Having enough cops on the street to catch/deter so-called graffiti artists and other "Broken Windows" offenses should be primary.

People are offended, and have less confidence in their local government, when they see these defacements before they are removed, assuming they can be removed since the "artists" have been quite inventive in finding paint and acid that cannot be totally removed.

As proven in New York and in other cities, a focus on "Broken Windows" offenses has an impact on more serious offenses.

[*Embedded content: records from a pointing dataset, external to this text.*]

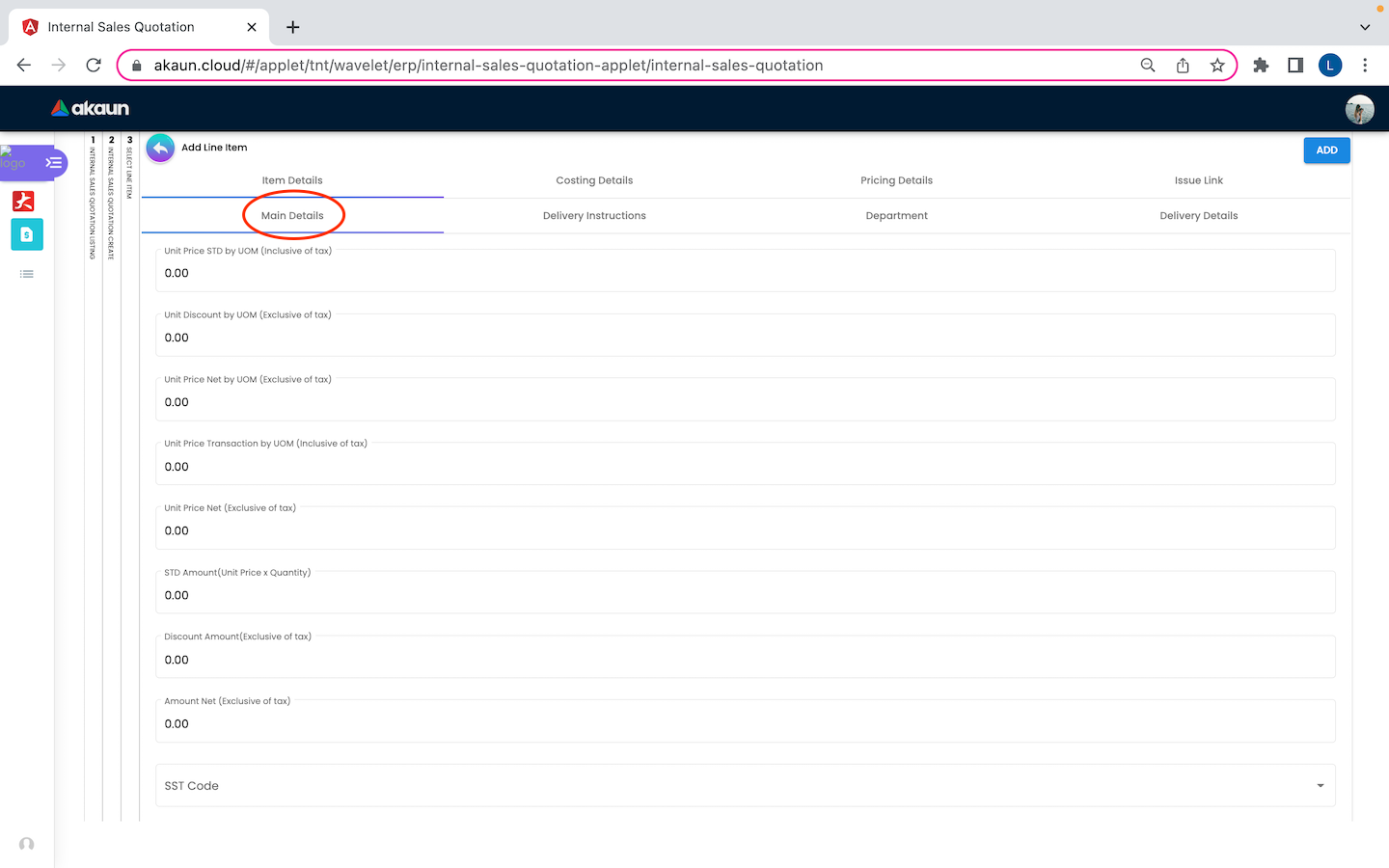The height and width of the screenshot is (868, 1389).
Task: Reload the page
Action: pos(94,66)
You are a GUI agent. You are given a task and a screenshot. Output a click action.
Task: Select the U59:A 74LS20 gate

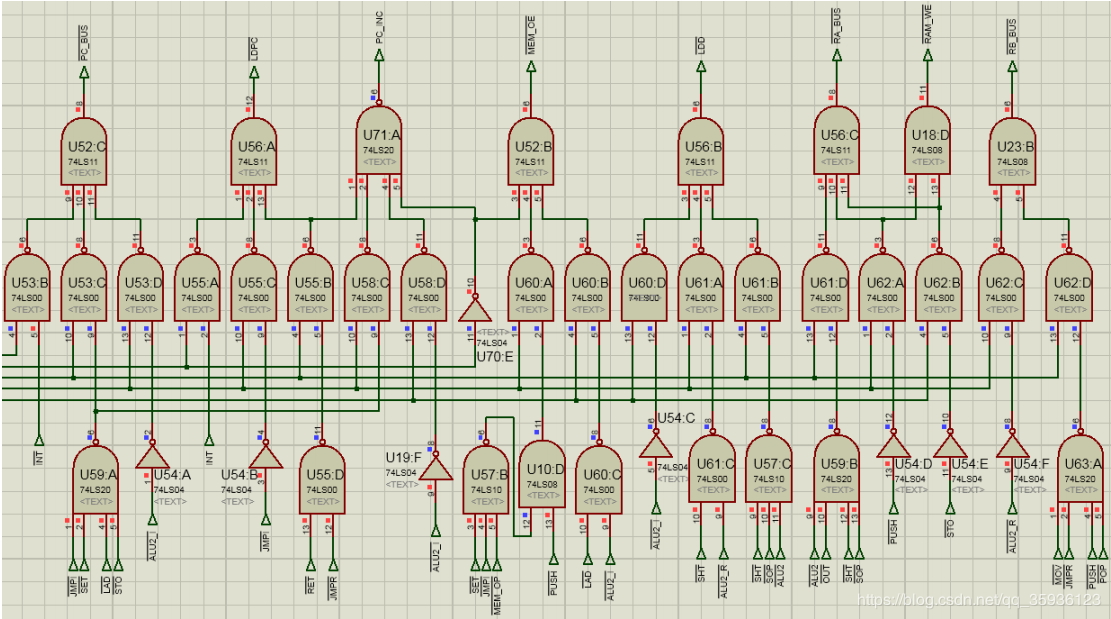[x=95, y=480]
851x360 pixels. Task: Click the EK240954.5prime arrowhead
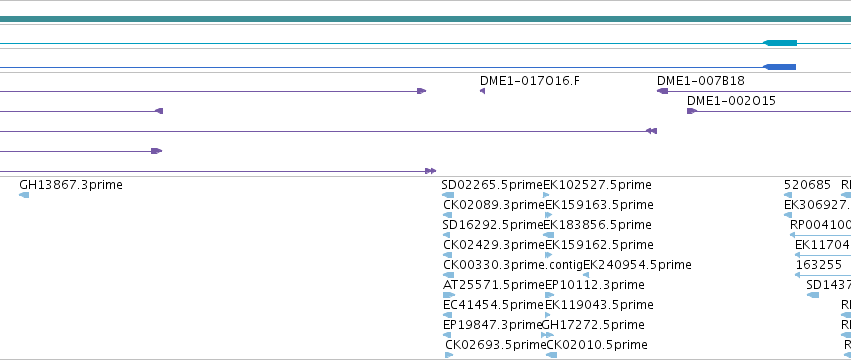(x=586, y=275)
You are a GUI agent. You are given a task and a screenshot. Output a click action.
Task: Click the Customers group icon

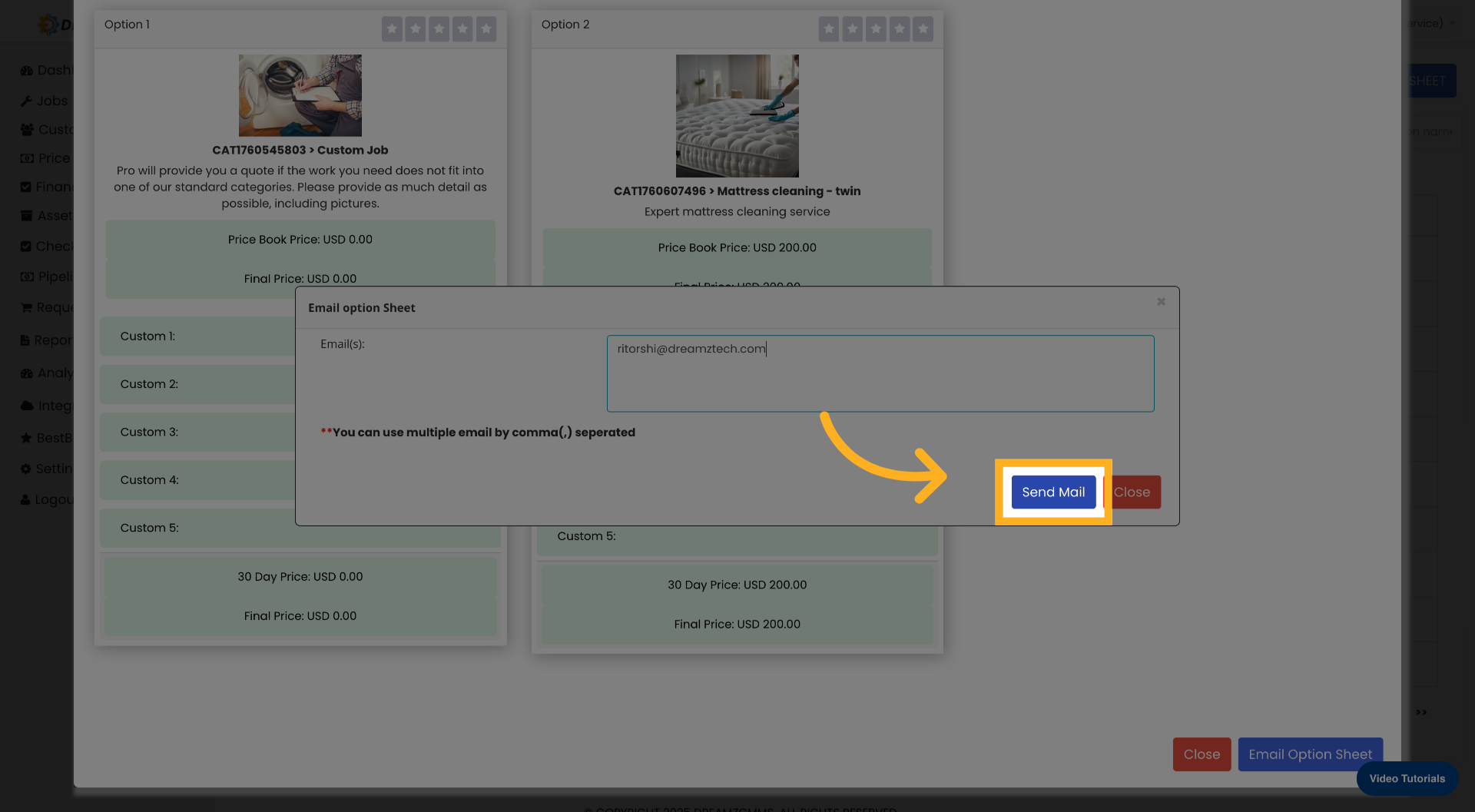pos(27,129)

This requires an adequate number of patrol officers on the streets, whose increased presence will impact not only "Broken Windows" offenses such as graffiti, but also residential burglaries, traffic violations (too many fatalities and serious injury accidents on Austin's streets), etc. The Council has set as a goal 2.0 cops per thousand population. Right now Austin is at around 1.5, especially with the retirements coming up. (Counting airport and park police obviously makes no sense.) Dallas, Houston, San Antonio and Fort Worth have between 2.5 and 3.5 officers per thousand population. The patrol shifts now have as a goal 80% authorized staffing. Why not 100%? And the area commanders will tell you that even if they reached 100% staffing, they would still be way short to reach the community's needs. Given Austin's size and geography, I think Austin is 400 cops short for a city with our population and geography. Until we get there, "Broken Windows" crimes will only escalate, and community policing will continue to be a myth.

What's really scary right now is the search process for the new chief. I'm told that the City spent only $18,000 on a so-called search firm. But well-respected headhunters in Austin say that to find "the best of the best" candidates for a job that oversees such a large budget and workforce would usually demand a fee of $50,000 to $100,000 because the headhunters would not simply run ads but would spend an enormous amount of time recruiting great people and convincing them that they should be candidates for the APD chief's job. By definition the "best of the best" are not reading help wanted ads in the International Association of Chiefs of Police Journal. They are happy where they are. And none the candidates who have somehow floated to the finalists' list exactly inspire confidence, especially when you read how each candidate's background is described in the Statesman. In other words, "You gets for what you pays and you pays for what you gets."